Russian general (1874–1951)

Vladimir Vladimirovich Marushevsky (Влади́мир Влади́мирович Маруше́вский; 12 July 1874 – 24 November 1951) was a Russian military leader who was a general in the Imperial Russian Army and the White Army. He also served as the last chief of staff of the short-lived Russian Republic.

==Biography==
===Early life===
Marushevsky was born on 12 July 1874, in Saint Petersburg, to a noble family originated from the Saint Petersburg Governorate. In 1893 and 1896, he graduated from the Sixth Cadet Corps and the Nikolaev Engineering School, respectively. After graduating, he served in several minor battalions.
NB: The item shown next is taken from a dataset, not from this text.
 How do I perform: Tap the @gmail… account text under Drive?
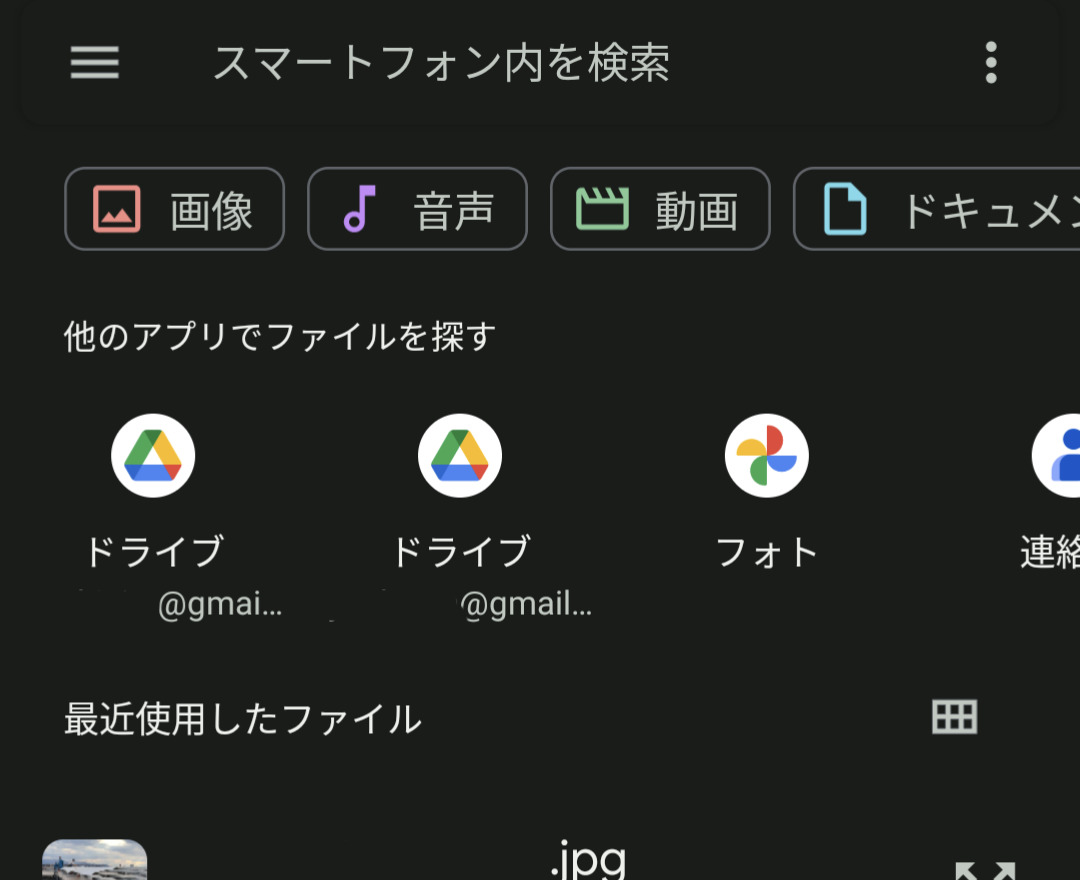point(526,605)
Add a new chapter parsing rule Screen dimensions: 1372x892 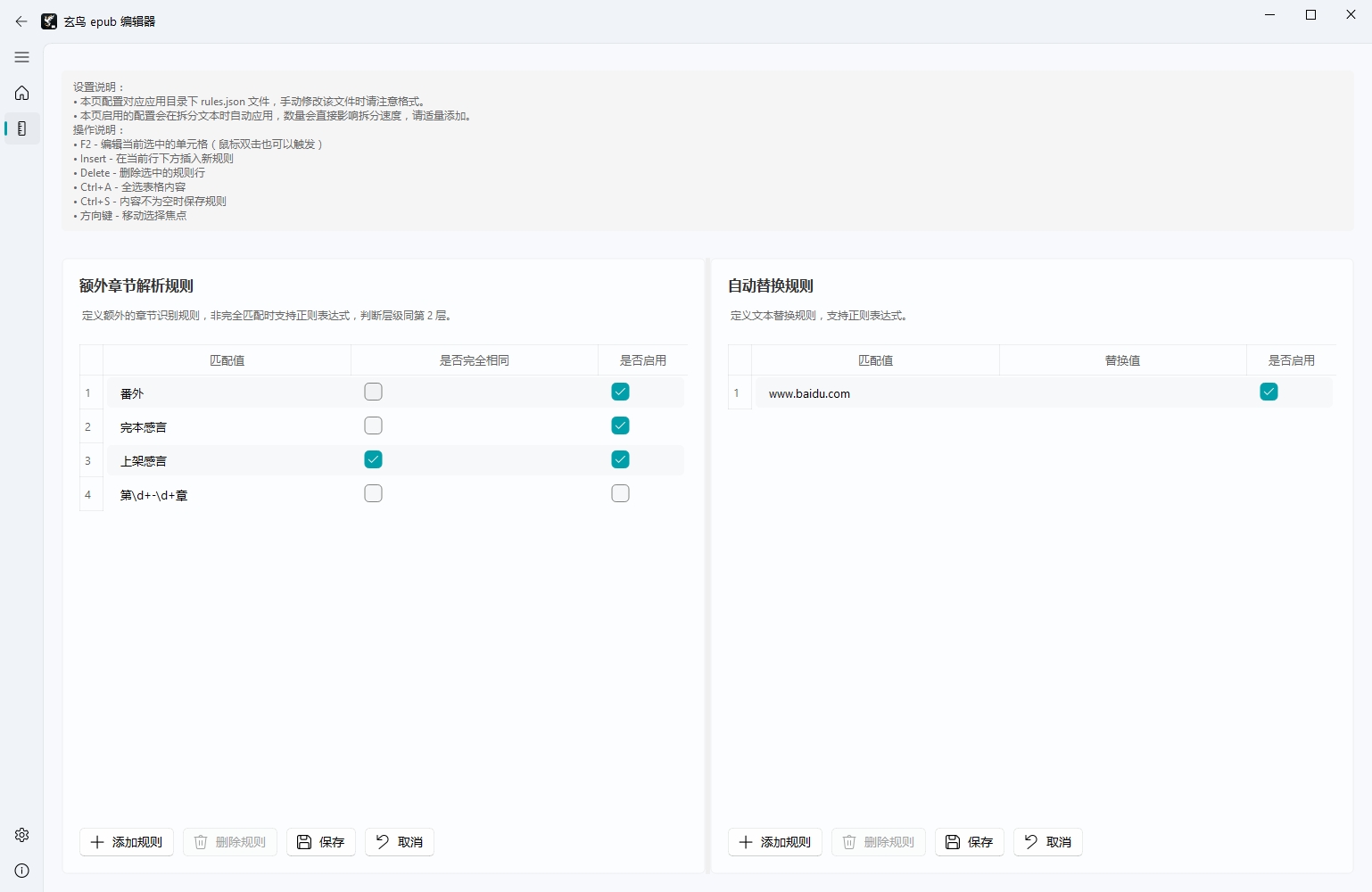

During this time, he was promoted to lieutenant in 1898, and staff captain in 1902. He was deployed during the 1904–05 Russo-Japanese War.

== World War I ==
In the First World War, he commanded the 3rd Special Infantry Brigade of the Russian Expeditionary Force in France between July 1916 and May 1917. Between 26 September and 23 November 1917, he was the last Chief of the General Staff of the Russian Empire. He was briefly arrested in November 1917, by order of the Council of People's Commissars on charges of negotiations against the Soviet government (the same charge was brought against Nikolay Dukhonin, who was killed by soldiers at Stavka), and the sabotage of the armistice with Germany. Together with General Alexey Manikovsky (who carried out the technical management of the military department) Marushevsky was arrested and sent to Kresty Prison. On 1 December 1917, he was released on parole, after which he fled to Finland and Sweden.

== Russian Civil War ==
On 19 November 1918, at the invitation of the British and French military missions, he came to Arkhangelsk, where he was appointed Commander of the Northern Region. At the same time, he was a member of the Provisional Government of the Northern Region as Governor-General and the head of the departments of internal affairs, communications, posts, and telegraphs. He led the formation of the “White” Northern Army of about 20,000 soldiers. It relied heavily on the British military contingent, which took part in the North Russia intervention and led military operations against units of the Red Army. On 13 January 1919, he transferred the duties of the Governor-General to General Yevgeny Miller, remaining commander of the Army (but actually serving as Miller's assistant).

From May 1919, he was Lieutenant General. In the summer of 1919, he negotiated with Mannerheim about military cooperation between Finland and the Russian Northern Region. On 19 August 1919, he resigned from the post of commander of the Northern Army and on 5 September 1919, he went to Sweden.

He went into exile in Yugoslavia, and died in Zagreb in 1951.